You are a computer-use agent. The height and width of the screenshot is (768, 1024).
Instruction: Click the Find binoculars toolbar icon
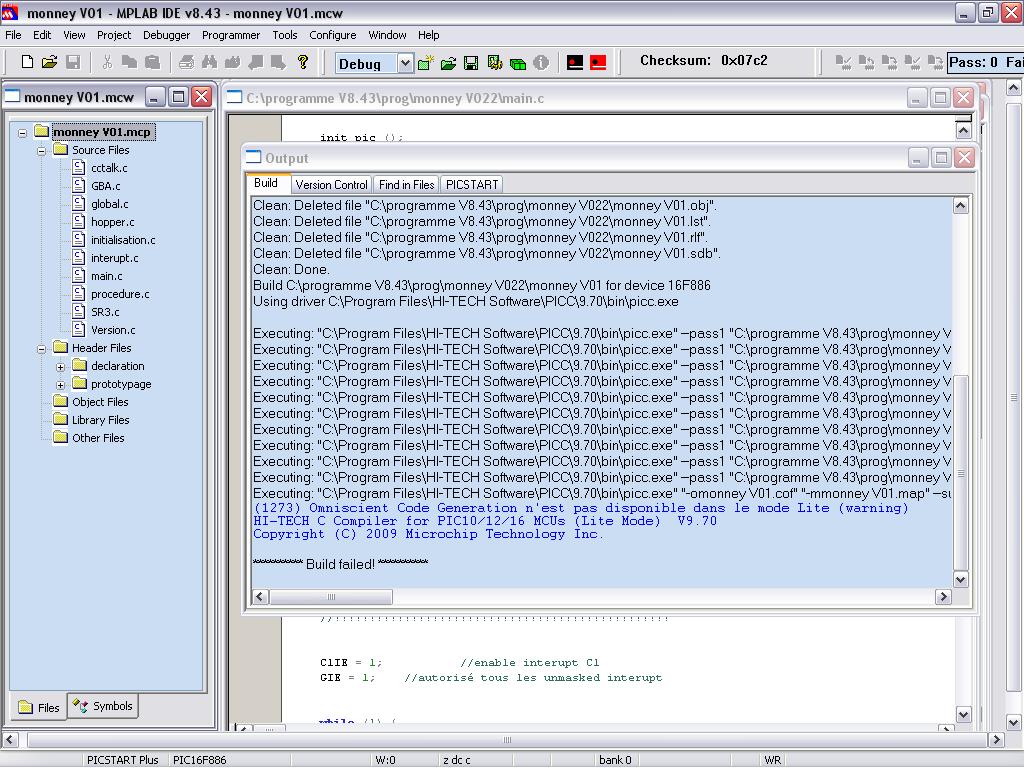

· · ·

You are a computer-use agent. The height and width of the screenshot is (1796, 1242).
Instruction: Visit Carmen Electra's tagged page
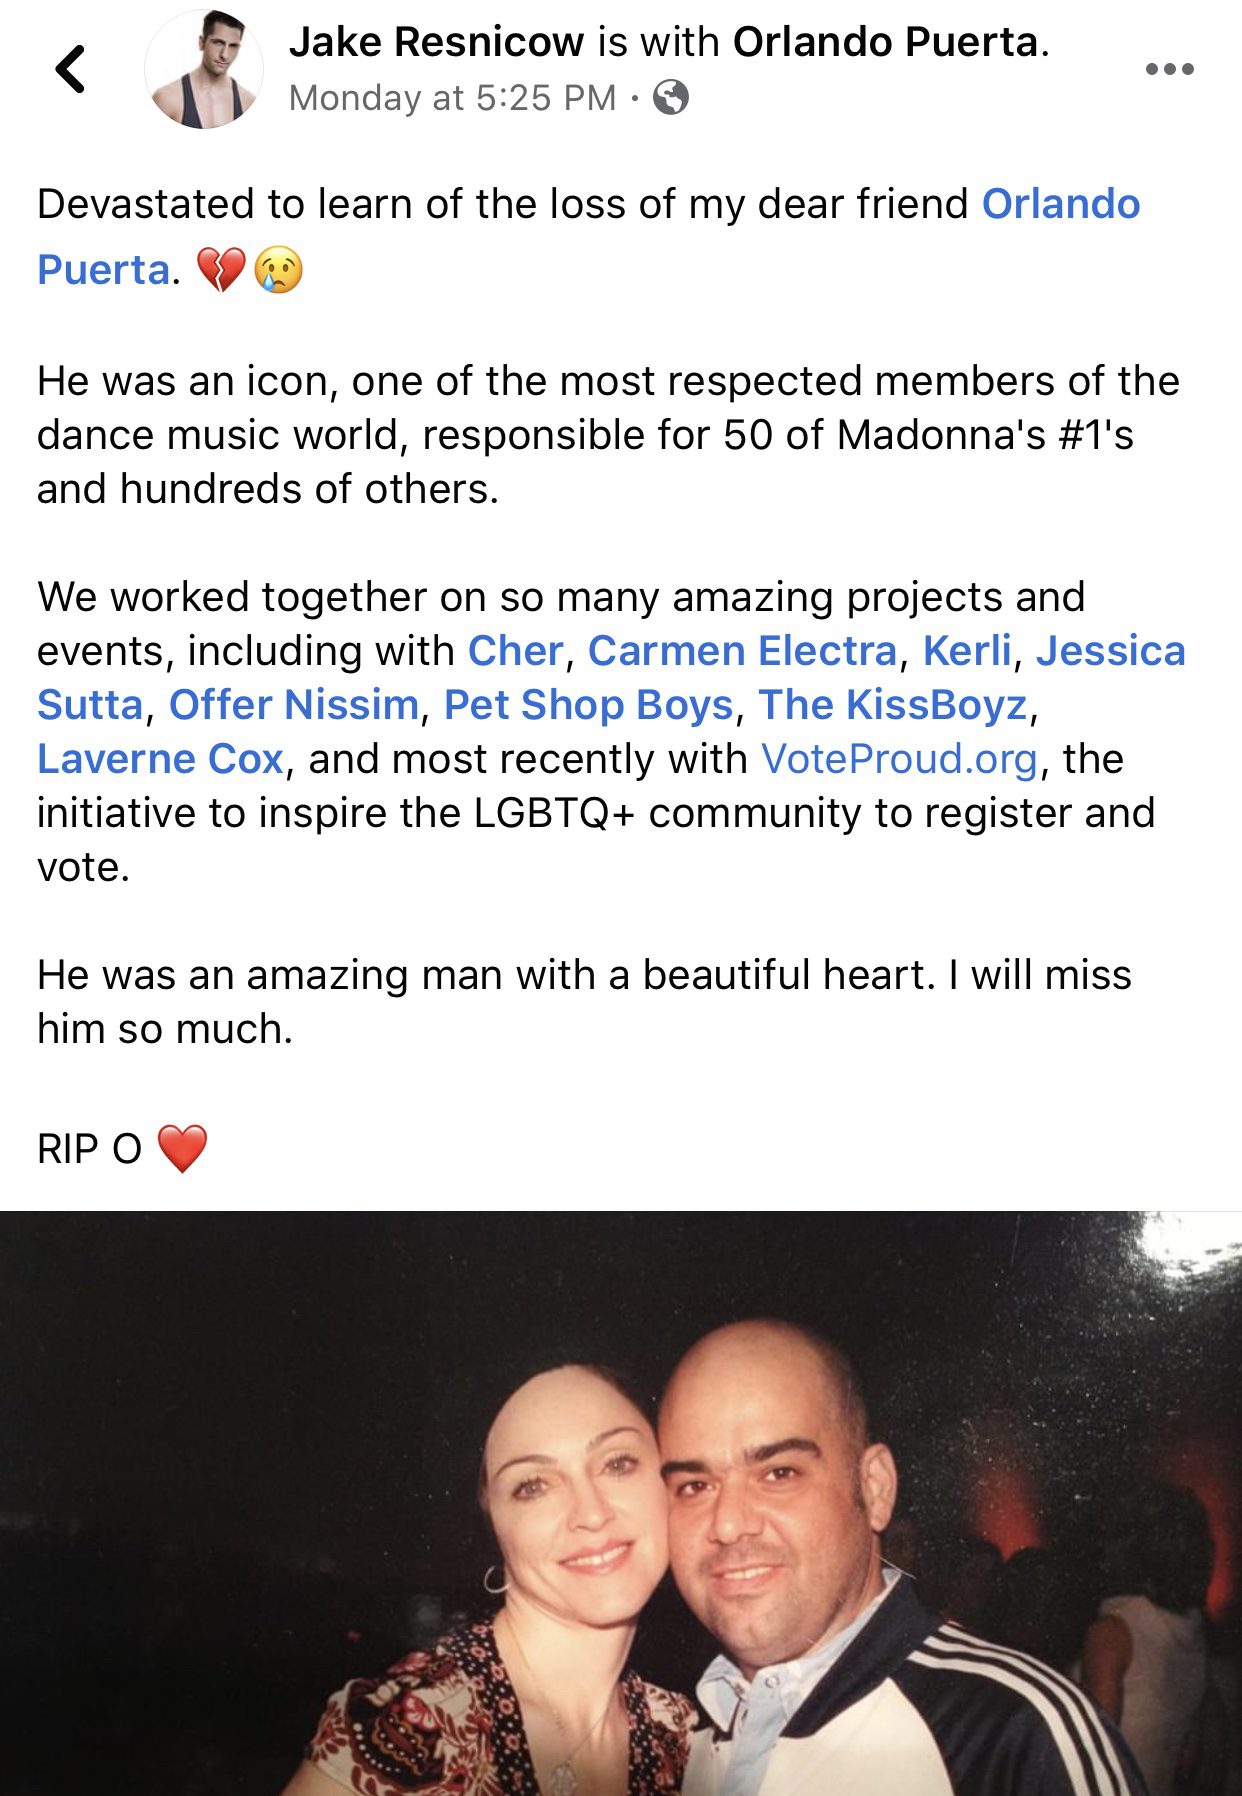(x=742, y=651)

· · ·

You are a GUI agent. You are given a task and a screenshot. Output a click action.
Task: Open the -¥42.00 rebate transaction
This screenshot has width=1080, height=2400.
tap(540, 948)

· · ·

WHAT TO DO:
From the entries, report each line that includes the word "computer".

SOLUTION:
You are a computer-use agent. The height and width of the screenshot is (768, 1024).
You are a computer-use agent. The height and width of the screenshot is (1796, 1242).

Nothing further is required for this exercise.